I appreciate that everyone has phones and therefore can understand how obnoxious phone hacking is. Like everyone else I share the revulsion that followed the revelation that Milly Dowler's phone had been hacked. And yes I'm aghast at the collusion between the tabloid press, the police and politicians. I fully appreciate that everyone is disgusted by elites cozying up to each other to make money out of other peoples' misery.
But the banking collapse revealed exactly the same behaviour. Politicians were regularly courted by the City. Debt and fraud ran entirely out of control while bankers made money out of risk; politicians enjoyed the very phoney sense of affluence the country temporarily enjoyed. And if we are all uncomfortable with the revolving door between journalism and PR, how much more repellent is the sight of former Prime Minister Blair working for Goldman Sachs?
The truth is that the banking collapse will end up having cost every British citizen a great deal more pain and suffering that the News Corp. fiasco ever can. The spending cuts which are only just now beginning to hurt will impact everyone everywhere. The NHS procedures no longer on offer, the home care unavailable for the elderly, music lessons and school trips cancelled, repairs all over the country that aren't being addressed: all of these have only one cause which is the redistribution of wealth from the taxpayer to the banks occasioned by the financial crisis. You won't need to be a celebrity or a crime victim to be touched by this; only the very rich will be untouched.

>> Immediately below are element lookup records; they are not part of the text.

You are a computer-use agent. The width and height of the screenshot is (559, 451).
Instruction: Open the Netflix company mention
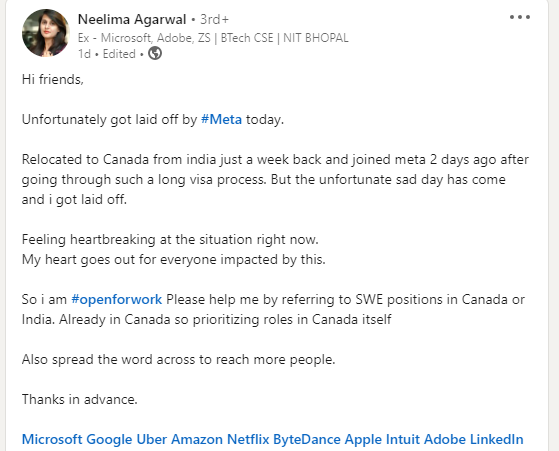coord(248,439)
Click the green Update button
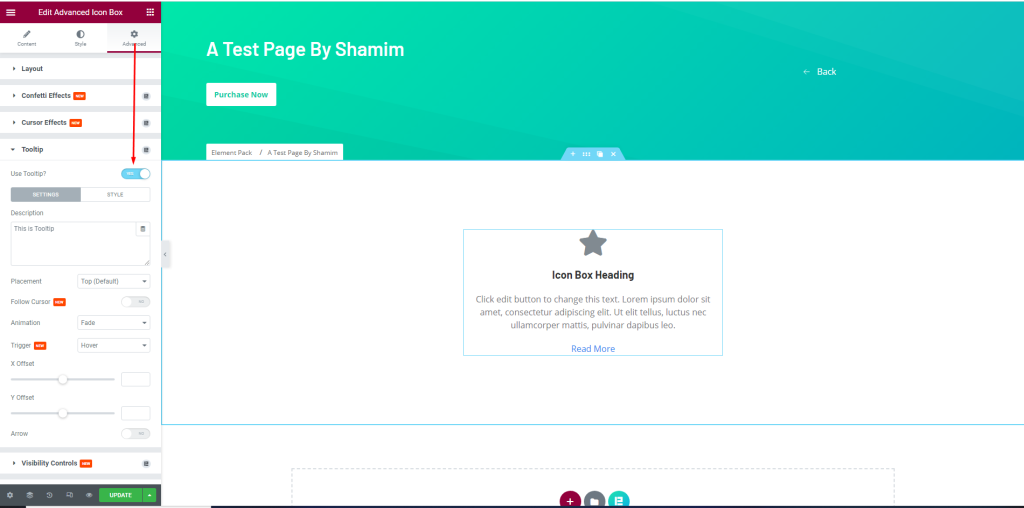This screenshot has height=508, width=1024. pyautogui.click(x=120, y=495)
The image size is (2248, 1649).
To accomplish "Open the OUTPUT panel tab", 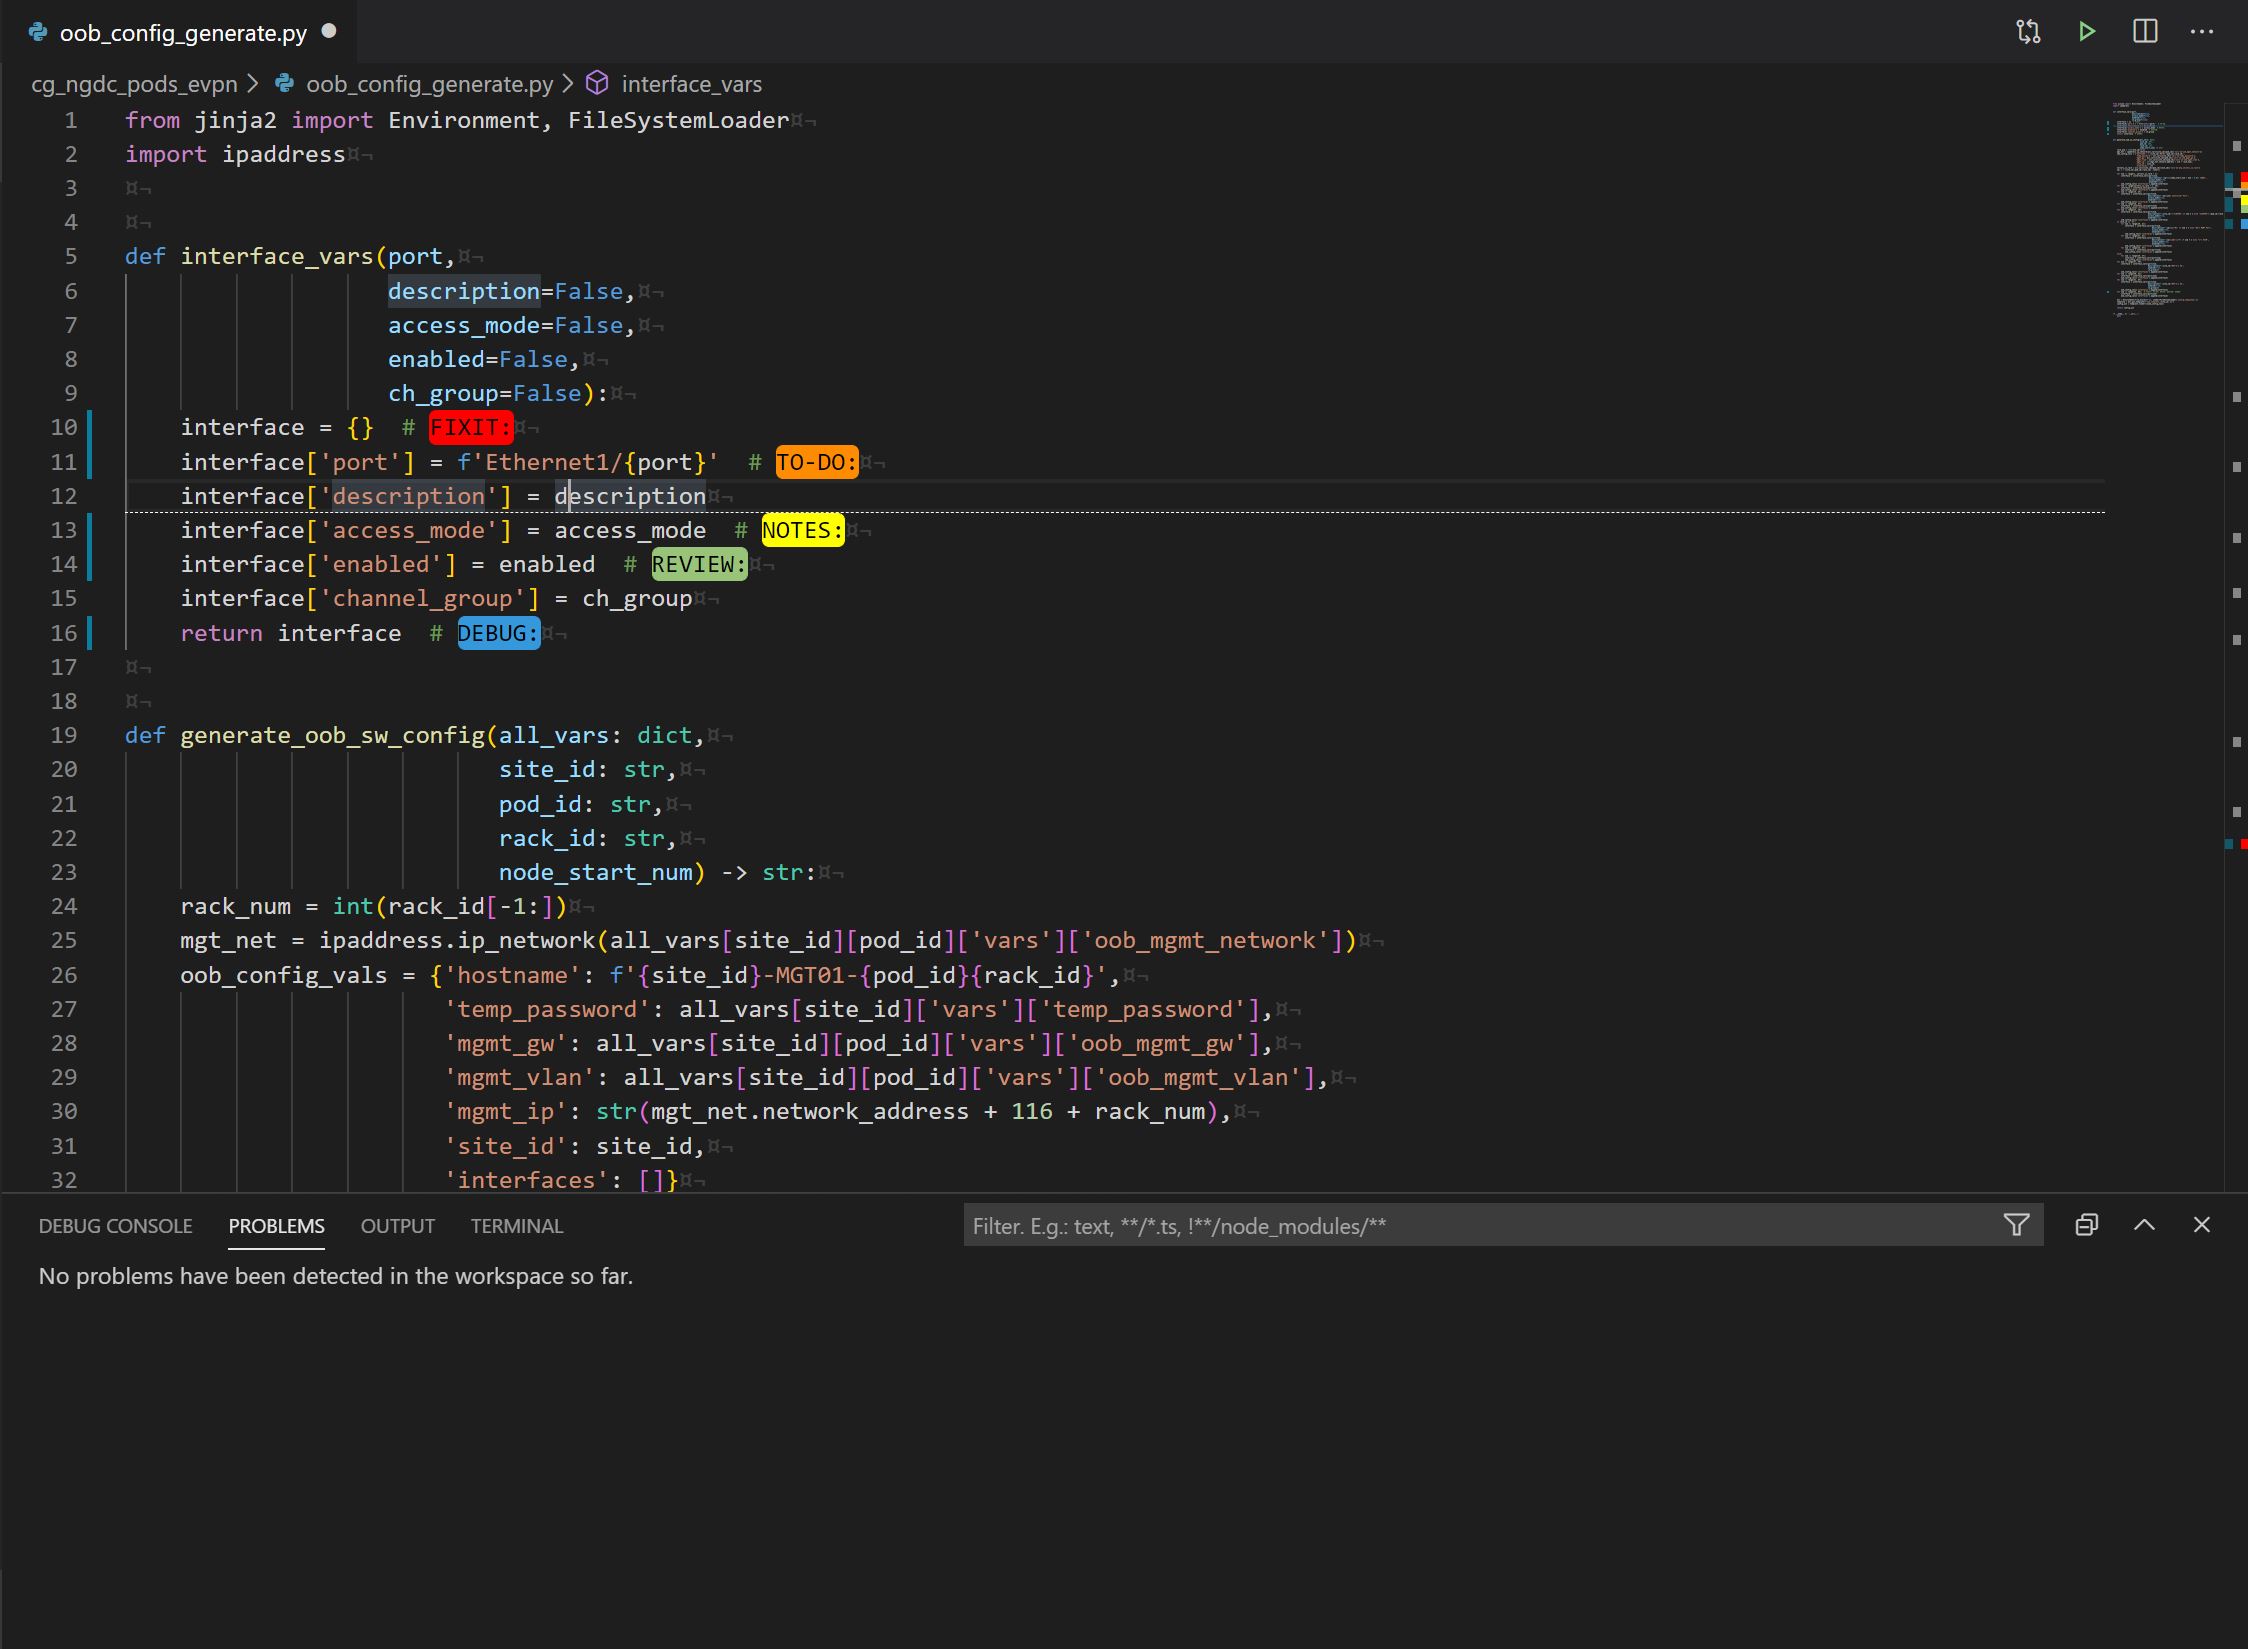I will [x=397, y=1226].
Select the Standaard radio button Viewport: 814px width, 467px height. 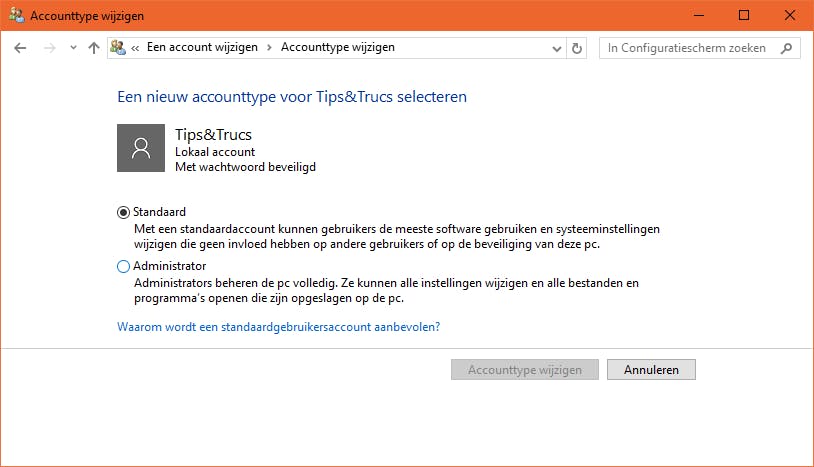124,212
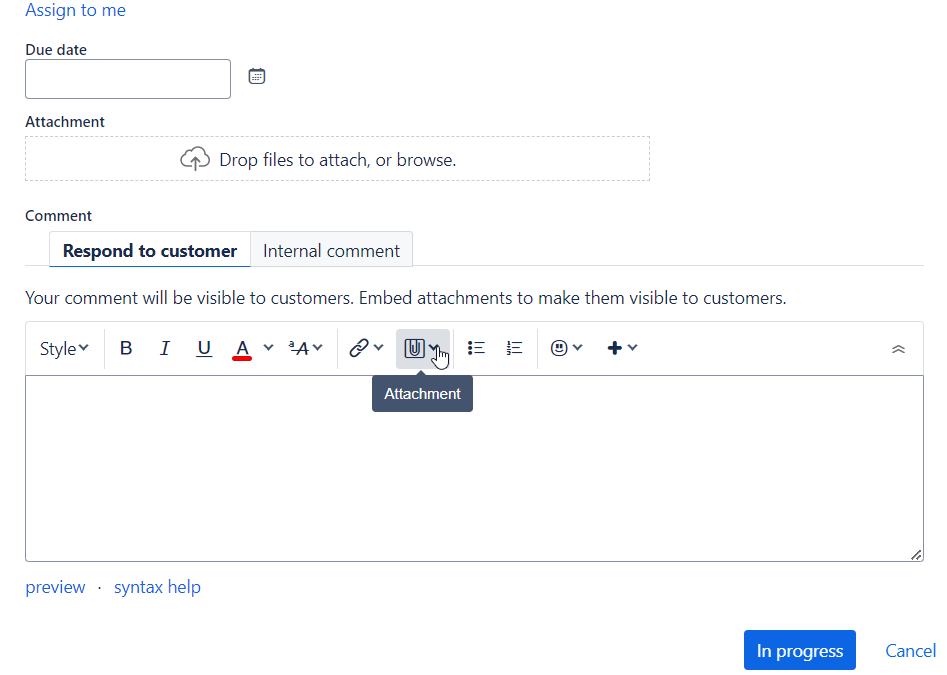947x675 pixels.
Task: Open the Style dropdown menu
Action: coord(63,348)
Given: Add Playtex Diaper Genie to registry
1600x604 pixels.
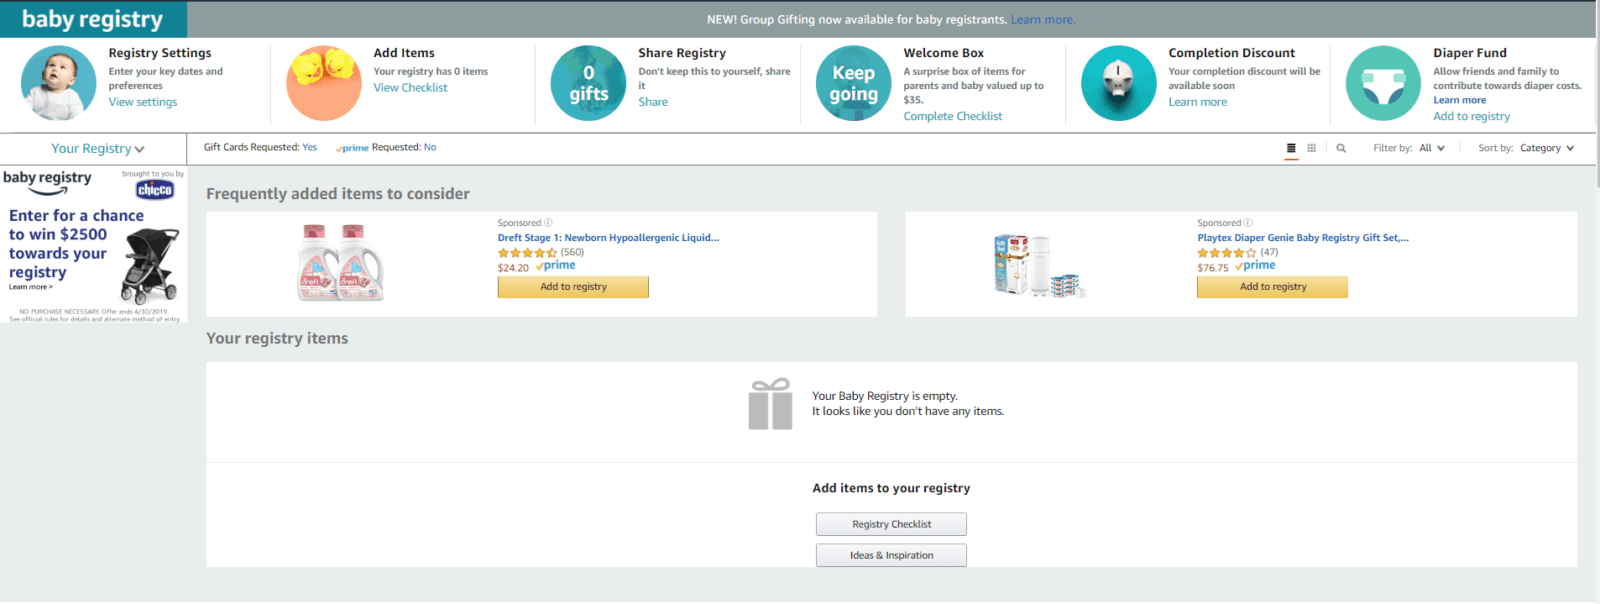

In other words: the people who are paying the price of the banking collapse are the people who did not cause it. The people who did cause it have got off. And why? Because MPs are afraid. Just as they used to be afraid of Murdoch, today they are still afraid the banks will take their business away (a threat they regularly make) and they're afraid they don't really understand how the financial industry works.
The banking sector as a whole has always hidden behind immense complexity. Asked to ringfence consumer savings - the most moderate of proposed regulatory reforms - HSBC's Chairman Douglas Flint launched into fully fledged gobbledegook: " At a minimum we believe it would be appropriate to defer adding incrementally to the burden until the impact of the Basel III and related regulatory architecture changes have been observed." What does that mean? It means he wants to carry on gambling with your money until at least 2019.
Complexity has been the banker's friend. Unlike the phone hacking scandal, most people tune out quickly, unable to follow the detail. But don't be fooled. The narrative is actually quite simple: The banks failed and we're paying for it because politicians are afraid to stand up to them.
Perhaps now they've found the courage to challenge Murdoch, a few MPs might discover that in a democracy you can challenge anything and anyone. That, in fact, is your job. Perhaps Ed Milliband can use his new found bravery to attack yet another unelected institution that wants to write its own rules. Only this institution touches every man, woman and child in the country.